I have plenty of 2.25" slabs, so I thought that the best way of getting the log reduced to some useful stuff was to make a 6" slab and start a workbench build.
Ash isn't the most classic workbench material, but I still think that it will hold up just fine for regular use. If not I can always glue and tack a piece of plywood on top of it..
With my usual luck, the sawblade for the mulesaw suddenly detonated in the middle of the milling operation. I found my spare blade, and got back in business in fairly short time. I am going to weld the regular blade again, and I have even considered perhaps buying a new blade for the saw. But I am still not sure about that.
The trunk was Y-shaped, and there was quite a bit of tension in one side which became visible as the saw blade slowly progressed through the log.

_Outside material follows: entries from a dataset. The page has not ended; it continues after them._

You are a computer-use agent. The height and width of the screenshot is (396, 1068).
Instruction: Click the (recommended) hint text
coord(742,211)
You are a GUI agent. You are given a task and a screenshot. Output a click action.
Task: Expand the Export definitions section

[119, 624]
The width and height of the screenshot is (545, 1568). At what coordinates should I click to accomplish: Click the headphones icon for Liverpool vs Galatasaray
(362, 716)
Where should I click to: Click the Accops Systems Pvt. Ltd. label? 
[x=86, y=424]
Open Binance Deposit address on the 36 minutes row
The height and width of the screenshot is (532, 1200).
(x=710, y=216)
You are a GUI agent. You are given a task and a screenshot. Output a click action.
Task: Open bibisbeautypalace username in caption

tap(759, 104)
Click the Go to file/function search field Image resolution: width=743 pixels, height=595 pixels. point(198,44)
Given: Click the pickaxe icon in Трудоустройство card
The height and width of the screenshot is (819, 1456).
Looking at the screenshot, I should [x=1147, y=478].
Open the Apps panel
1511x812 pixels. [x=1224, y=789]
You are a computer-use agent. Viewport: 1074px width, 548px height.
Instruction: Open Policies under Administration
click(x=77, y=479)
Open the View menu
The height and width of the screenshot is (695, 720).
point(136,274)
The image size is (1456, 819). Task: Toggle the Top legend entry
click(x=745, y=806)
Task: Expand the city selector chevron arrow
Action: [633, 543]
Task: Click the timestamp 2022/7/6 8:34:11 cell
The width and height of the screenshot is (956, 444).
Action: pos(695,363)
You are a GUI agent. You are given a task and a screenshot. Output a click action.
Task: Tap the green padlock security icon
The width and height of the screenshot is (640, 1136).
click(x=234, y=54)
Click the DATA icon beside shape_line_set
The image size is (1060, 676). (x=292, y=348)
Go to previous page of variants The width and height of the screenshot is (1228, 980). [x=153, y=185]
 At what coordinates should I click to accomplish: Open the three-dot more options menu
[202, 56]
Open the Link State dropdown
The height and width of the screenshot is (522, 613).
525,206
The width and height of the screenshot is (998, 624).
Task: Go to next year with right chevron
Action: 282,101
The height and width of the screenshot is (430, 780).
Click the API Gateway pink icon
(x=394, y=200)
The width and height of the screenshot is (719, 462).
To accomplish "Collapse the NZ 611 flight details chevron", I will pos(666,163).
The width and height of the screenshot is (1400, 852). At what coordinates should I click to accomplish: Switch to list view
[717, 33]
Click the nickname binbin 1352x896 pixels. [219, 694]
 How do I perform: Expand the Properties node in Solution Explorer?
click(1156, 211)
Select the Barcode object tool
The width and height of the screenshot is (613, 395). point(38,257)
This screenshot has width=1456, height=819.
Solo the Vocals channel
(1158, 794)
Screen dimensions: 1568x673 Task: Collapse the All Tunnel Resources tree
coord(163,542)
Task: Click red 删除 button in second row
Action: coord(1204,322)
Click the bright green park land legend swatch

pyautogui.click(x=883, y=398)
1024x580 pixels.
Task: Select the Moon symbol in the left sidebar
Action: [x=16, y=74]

Once the slab was milled, I trimmed the ends with a chainsaw, and it became apparent that there was a bit of rot where the crotch of the tree was. So I ended up getting a slab that was a little shorter than I had hoped for.
The benchtop slab was edge sawn on the mulesaw as well, since it was too wide to balance on the circular saw. The rest of the 6" thick piece was milled to legs and stretchers on the circular sawmill. It is so much faster than the mulesaw after all.
I started out making the legs 6x6", but they looked really clumsy, so I studied Roubo's book, and the text suggests that the legs are made 6x3 or 6x4" which I thought was kind of funny since all the images of workbenches had square legs. Anyway, I decided to go for 3.5 x 6" legs and I still think that they'll be up to the task of holding the top.
The material was still wet, but I started working on the top nevertheless.
First task was to rout a recess where there was ingrown bark from the two parts of the upper trunk. This was done on both sides of the slab, and a piece of dry whitebeam was glued in.
Next up was to install some butterfly keys to reduce any chance of splitting, and also to practice making those. So 4 butterflies went on each side of the slab.
I flattened the underside of the slab and then the two sides, and the lesson learned was that it really is a lot easier to plane if the height of the workpiece is correct.
The legs and the stretchers were squared up and brought to size using my jointer/planer.
Once I get back from the sea, I hope to be able to get the frame completed and install the top on it.
Slowly a slab emerges.
6" x 20" x 80" ash slab.
Recess milled and trimmed.
Flattening the underside.
Planing the side (too low a working position).